Тот, не притворяясь живым, лежал, подложив для удобства под спину рюкзак. Лизон присмотрелась к его стеклянным глазам.

– Таш, смотри, – шепнула она подруге.

Митек смотрел сквозь костер. В его голове всегда кружилось много мыслей, иногда слишком много, как он сам говорил: «Шумно аж бывает». От этого иногда могло казаться, что он в несвежем настроении, хотя он просто о чем-то задумался, отвлекся, отключился…

– Да он че-то расстроился после второй стопки, – ответила тихонько Таша.

– Да не, наверное, просто опять повис, – высказала свою версию Лизон.

– Не думаю, что он думает о завтрашних раскопках. О них даже Семеныч сейчас не думает, – хихикнула Таша.

– Митек, Земля! – вильнула бедром Лизон. – Все, всплыли! У тебя какая степень погружения?

Она помахала Митьку рукой перед глазами. Тот вернулся.

– «Какая», это что за часть речи? – пробормотал Митек, улыбнувшись и прищурив один глаз.

– То есть? – удивилась Лизон и перевела взгляд на Ташу, мол, он это о чем.

Таша задумалась и осторожно выдала версию.

– Ну, возможно, это вопросительное слово. Не прилагательное же?

– Угу, хорошо, – одобрительно кивнул Митек.

– А что хорошо? – взлюбопытствовала Лизон. – А могло быть как-то иначе?

– Хорошо, что не деепричастие, – ответил Митек.

Девочки провисли еще глубже, а когда сообразили, выплеснули по полтора объема легких.

– Фу! Ну тебя! – пищала Лизон, отмахиваясь от Митька руками. – Ты как из комы выйдешь, по жизни че-нибудь этакое ляпнешь.

*

Закончилась песня. Таша продолжила разговор, который они начали с Лизон, но уже в общем контексте. Она обратилась к Семенычу:

– Семеныч, вот Вы, стало быть, говорите, что разбираетесь в людях?

– Да нет. Не разбираюсь я в людях.

– Ну, как же, Вы можете отличить плохих от хороших, надежных от ненадежных, перспективных от…

– Все проще, Таша. Я не рассуждаю такими высокими прелюдиями, – Семеныч любил вставлять «левые» слова в контекст, где их смысл всяко станет очевидным, – как ты. Я всего лишь пытаюсь отличать людей, с которыми я пойду в экспедицию, от тех, с кем не пойду. И даже не утверждаю, что это у меня всегда получается правильно делать. Но, как ты видишь, у меня уже появляется седина. Это хотя и косвенно, но… раз седина дождалась своего часа…

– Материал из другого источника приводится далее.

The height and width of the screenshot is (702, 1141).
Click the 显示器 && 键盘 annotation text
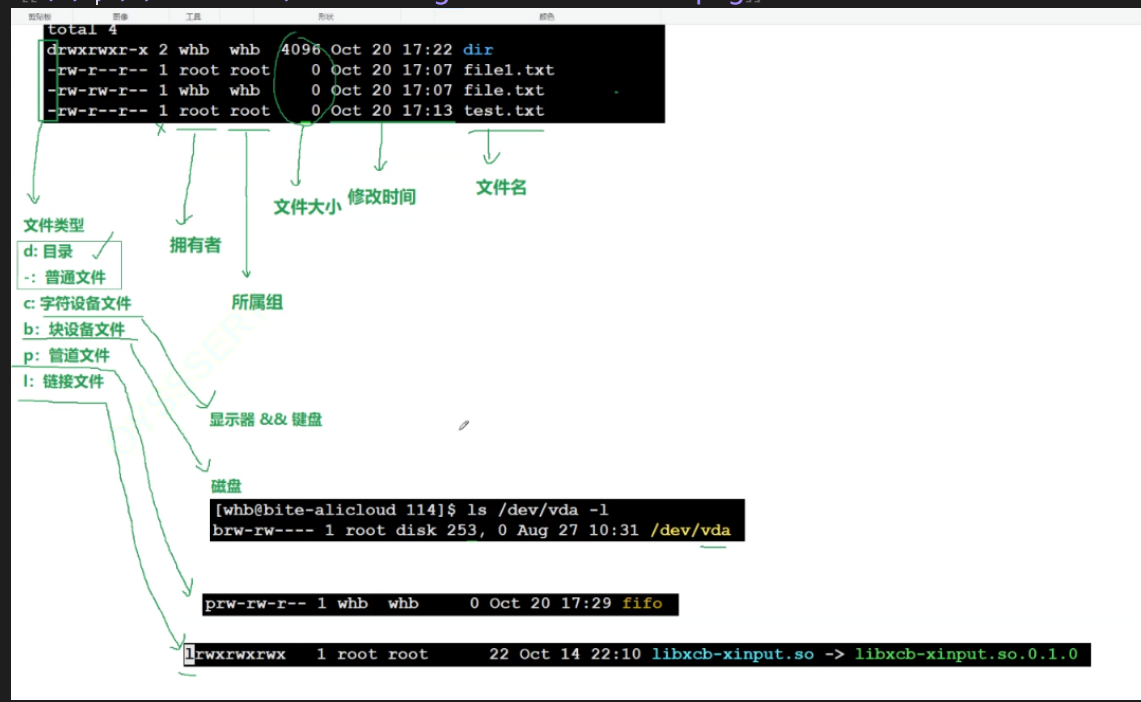(265, 420)
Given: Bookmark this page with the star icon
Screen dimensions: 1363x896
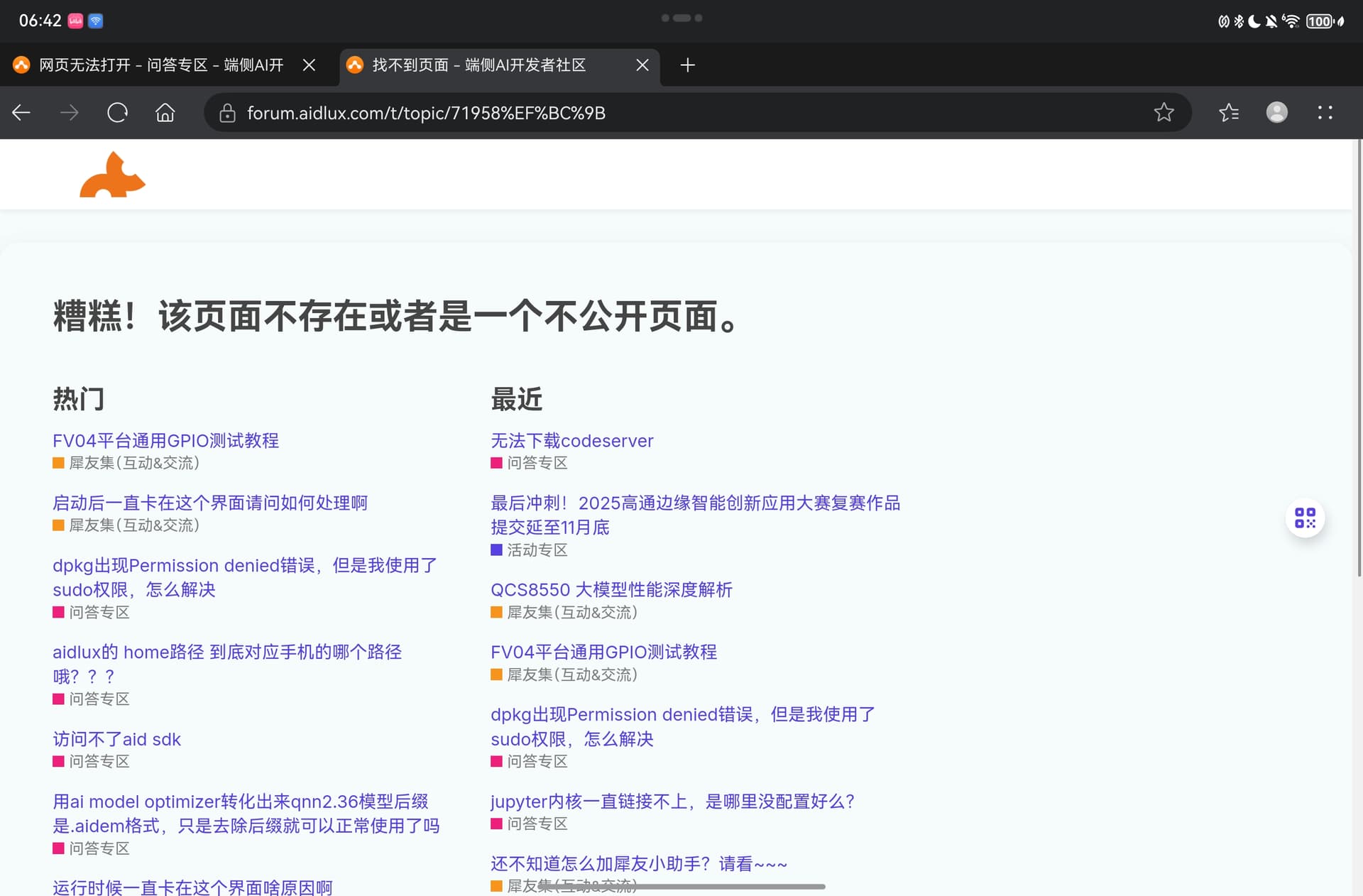Looking at the screenshot, I should [1164, 113].
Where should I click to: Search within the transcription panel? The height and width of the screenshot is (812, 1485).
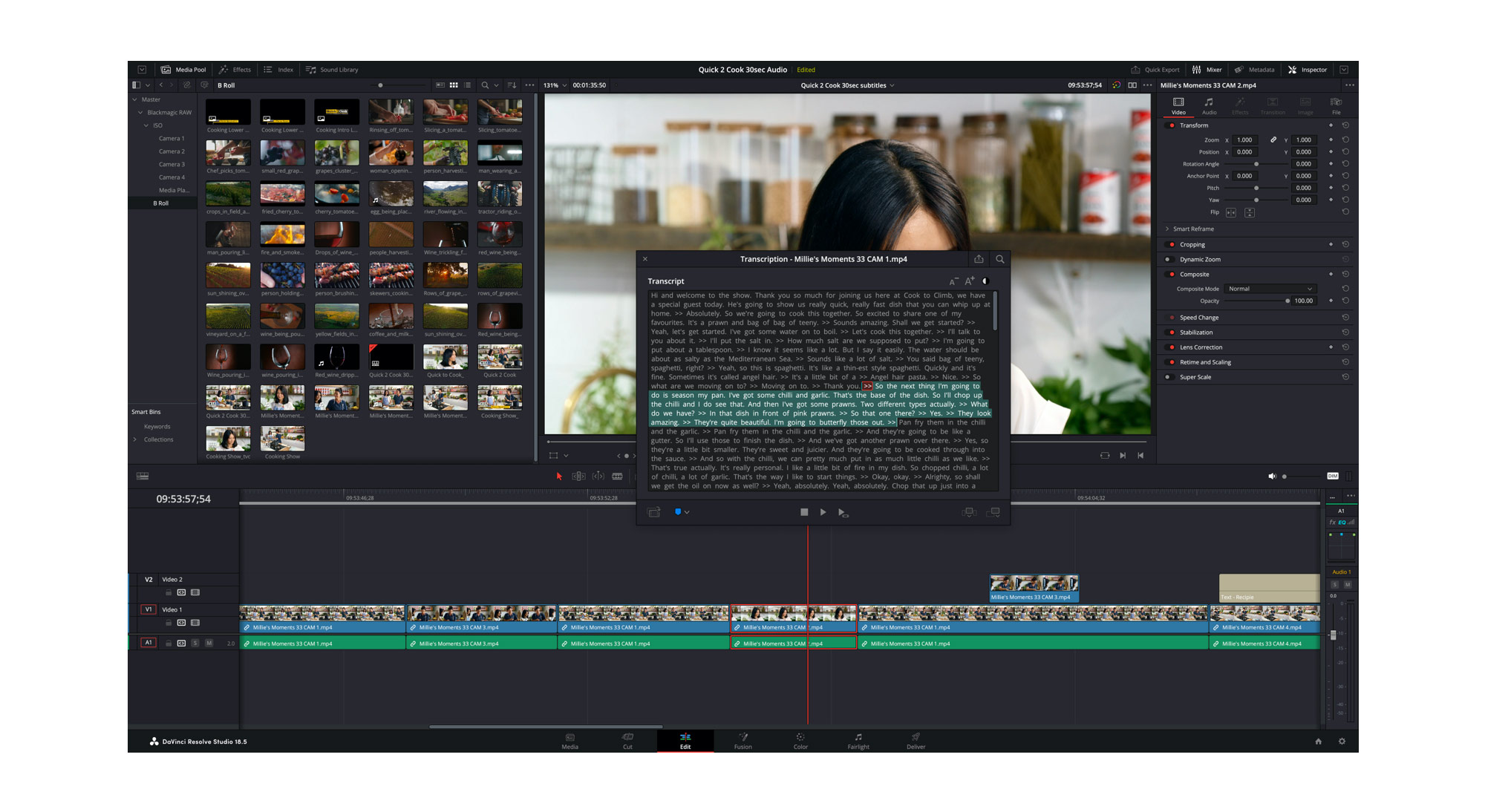[x=999, y=259]
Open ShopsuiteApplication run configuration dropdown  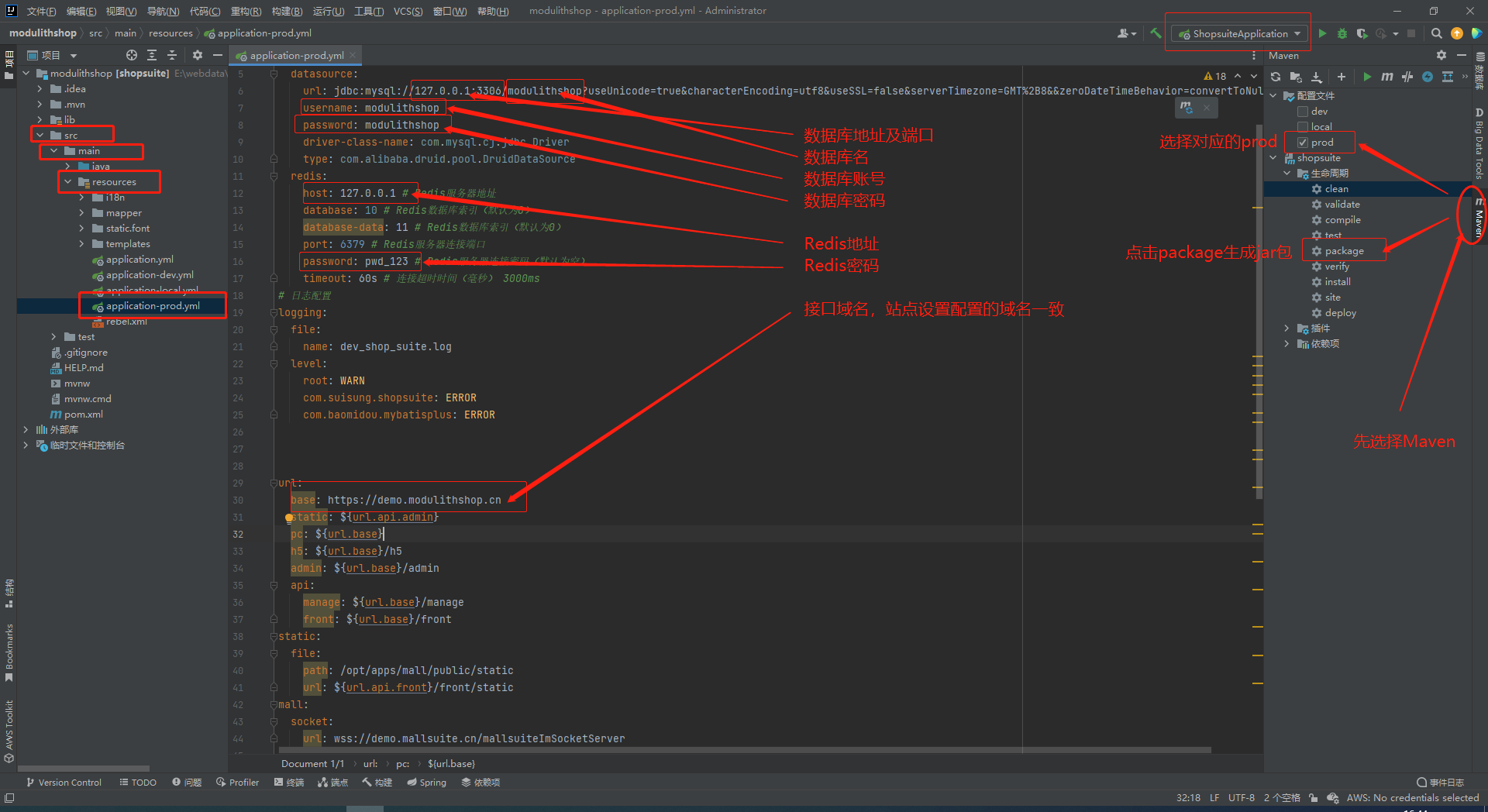tap(1240, 33)
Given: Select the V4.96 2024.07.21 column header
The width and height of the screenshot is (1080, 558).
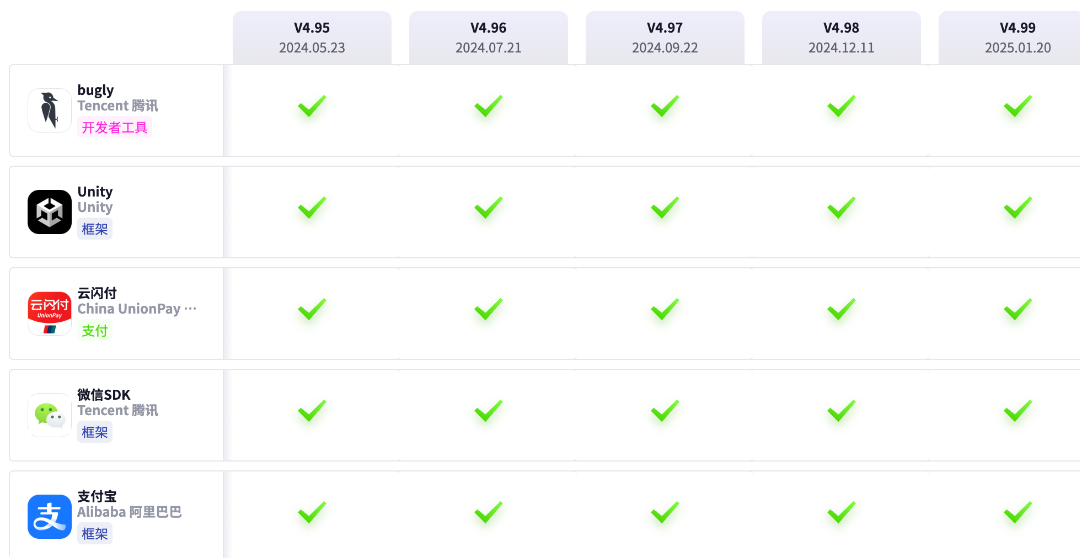Looking at the screenshot, I should 488,37.
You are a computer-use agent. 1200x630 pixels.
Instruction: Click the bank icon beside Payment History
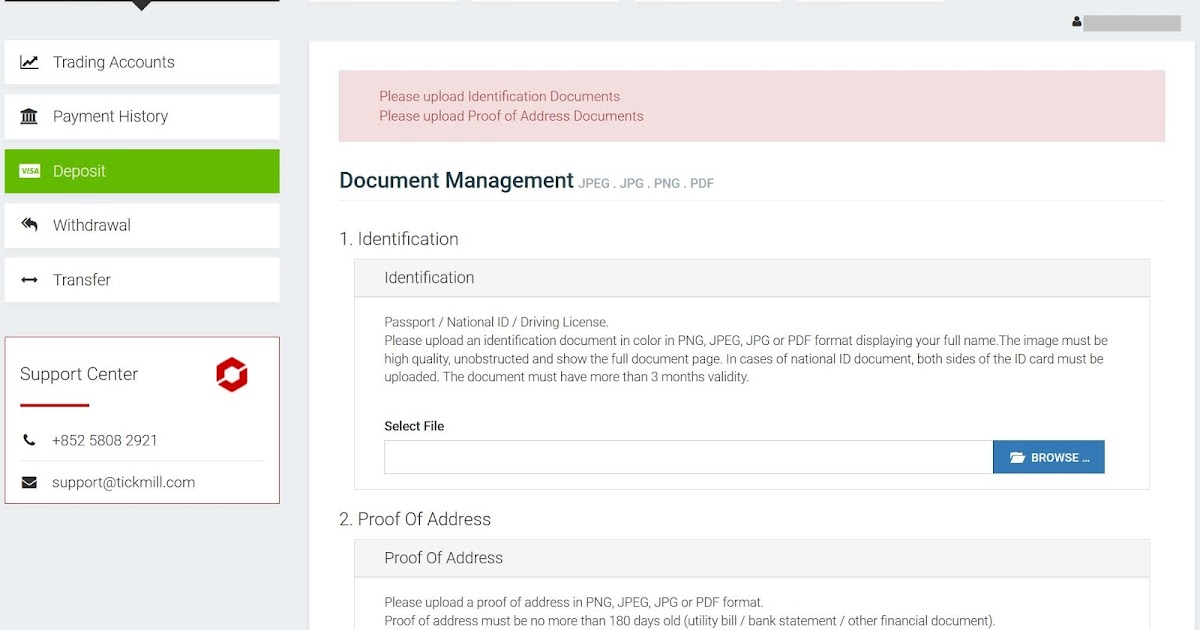[30, 116]
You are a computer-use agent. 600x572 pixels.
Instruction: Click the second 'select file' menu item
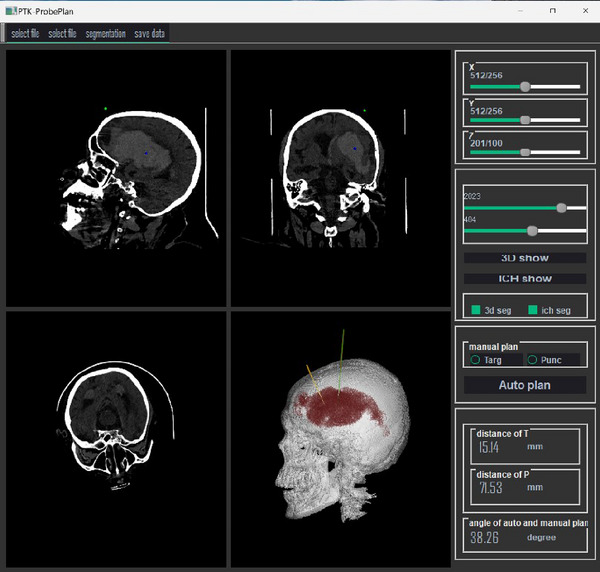click(x=62, y=34)
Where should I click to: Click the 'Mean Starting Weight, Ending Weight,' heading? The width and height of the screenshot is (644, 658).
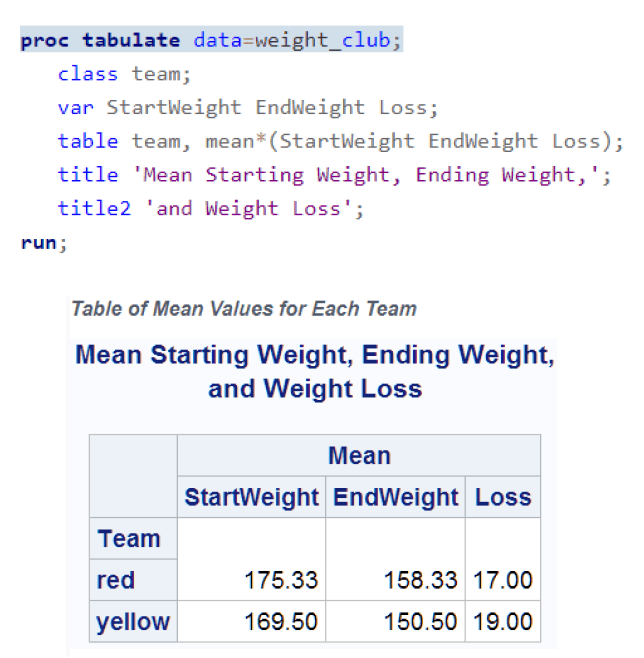pyautogui.click(x=315, y=355)
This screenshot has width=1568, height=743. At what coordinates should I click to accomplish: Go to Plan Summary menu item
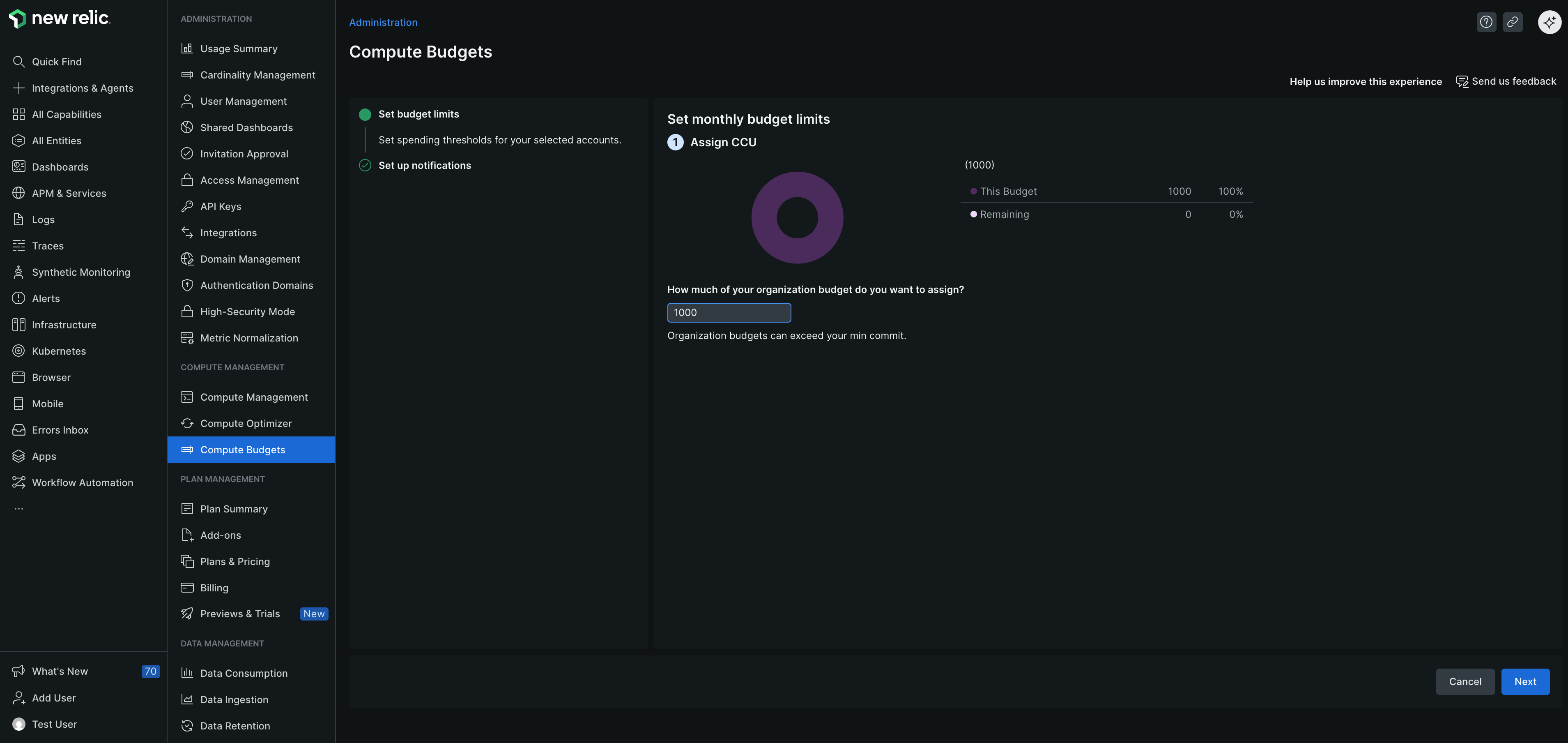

– Вот что, что, а выкрутиться Вы умеете, – улыбнулась Таша.

– Это точно! – подтвердил с азартом Ярик. – И выходит, вы вершите не чистку электората, а всего лишь естественный отбор, пытаясь обеспечить свое выживание!

– А ты, я гляжу, мастер умозаключений, Ярик! – ответил Семеныч.

– Да мы постоянно ему говорим, Ярослав-мудрый-второй-Сократ! – добавила с азартом Лизон. – Не верит!

– Все, господа. Боюсь, что если мы сейчас же не остановимся, то завтра не продолжим, – прервал мысль Семеныч. – Я имею в виду экспедицию! Отбой! Рекомендую хорошо отдохнуть. Подъем завтра в семь утра, дальше по будням в пять. Дежурный по лагерю завтра утром буду я, дальше разберемся. Выходим в восемь.

– В семь подъем, в восемь выходим? Мы не успеем! – взмолилась Тамилка. – Семь это очень рано!

– Просим пощады, – из последней вменяемости прогудел Вадим, приподняв часть своей тушки из-за спины Авдея.

– Завтра как раз и будет вам последний день пощады! Я же объявил, завтра подъем в семь, дальше в пять! – ответил Семеныч, давая понять, что ребята явно недооценивают его мягкость, приуроченную к первому рабочему дню. – Все интересное начнется потом!